WASHINGTON (Reuters) - The Haqqani militant network is a "veritable arm" of Pakistan's powerful ISI intelligence service, which supported the group as it launched a startling attack last week on the U.S. Embassy in Kabul, the top U.S. military officer said on Thursday.

Admiral Mike Mullen, who steps down this month as chairman of the U.S. Joint Chiefs of Staff, made his accusation before a U.S. Senate panel, underscoring the fragility of the strained U.S.-Pakistan alliance.

Mullen, CIA director David Petraeus and Secretary of State Hillary Clinton all have met with their Pakistani counterparts in recent days to demand Islamabad take action against the Haqqani network.

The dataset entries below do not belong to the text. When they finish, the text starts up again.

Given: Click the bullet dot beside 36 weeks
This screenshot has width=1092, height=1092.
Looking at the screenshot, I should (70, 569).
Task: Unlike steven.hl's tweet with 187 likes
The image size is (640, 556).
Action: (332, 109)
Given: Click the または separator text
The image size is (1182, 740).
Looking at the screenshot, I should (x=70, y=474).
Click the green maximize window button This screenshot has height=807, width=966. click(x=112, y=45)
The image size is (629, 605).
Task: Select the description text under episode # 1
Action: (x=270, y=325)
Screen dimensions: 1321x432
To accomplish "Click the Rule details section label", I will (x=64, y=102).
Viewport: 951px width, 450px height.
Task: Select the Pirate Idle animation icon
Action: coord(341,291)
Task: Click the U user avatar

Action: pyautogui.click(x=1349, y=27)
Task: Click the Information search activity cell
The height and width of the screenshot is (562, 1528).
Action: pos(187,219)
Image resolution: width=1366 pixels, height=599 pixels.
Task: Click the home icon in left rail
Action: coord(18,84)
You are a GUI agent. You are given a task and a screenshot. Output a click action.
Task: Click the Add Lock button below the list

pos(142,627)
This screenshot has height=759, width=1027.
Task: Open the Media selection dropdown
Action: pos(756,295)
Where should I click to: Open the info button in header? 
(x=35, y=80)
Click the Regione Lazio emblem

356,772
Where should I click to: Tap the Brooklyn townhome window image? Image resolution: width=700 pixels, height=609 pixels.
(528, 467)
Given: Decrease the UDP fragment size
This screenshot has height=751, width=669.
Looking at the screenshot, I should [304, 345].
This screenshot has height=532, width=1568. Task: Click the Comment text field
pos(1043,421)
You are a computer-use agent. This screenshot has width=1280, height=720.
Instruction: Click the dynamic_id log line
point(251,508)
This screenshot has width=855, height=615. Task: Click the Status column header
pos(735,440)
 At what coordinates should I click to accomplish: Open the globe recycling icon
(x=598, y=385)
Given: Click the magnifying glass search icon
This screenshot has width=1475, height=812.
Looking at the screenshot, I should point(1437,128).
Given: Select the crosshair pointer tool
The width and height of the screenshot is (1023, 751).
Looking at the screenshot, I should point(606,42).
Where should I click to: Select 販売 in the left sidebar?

"The Haqqani network ... acts as a veritable arm of Pakistan's Inter-Services Intelligence Agency," Mullen told the Senate panel.

Mullen's charges, which are sure to heighten tensions, come amid mounting exasperation in Washington as the Obama administration struggles to curb militancy in Pakistan and end the long war in Afghanistan.

Before Mullen spoke, Pakistani Interior Minister Rehman Malik told Reuters the ISI had no part in the embassy attack.

"If you say that it is ISI involved in that attack, I categorically deny it," he said. "We have no such policy to attack or aid attack through Pakistani forces or through any Pakistani assistance."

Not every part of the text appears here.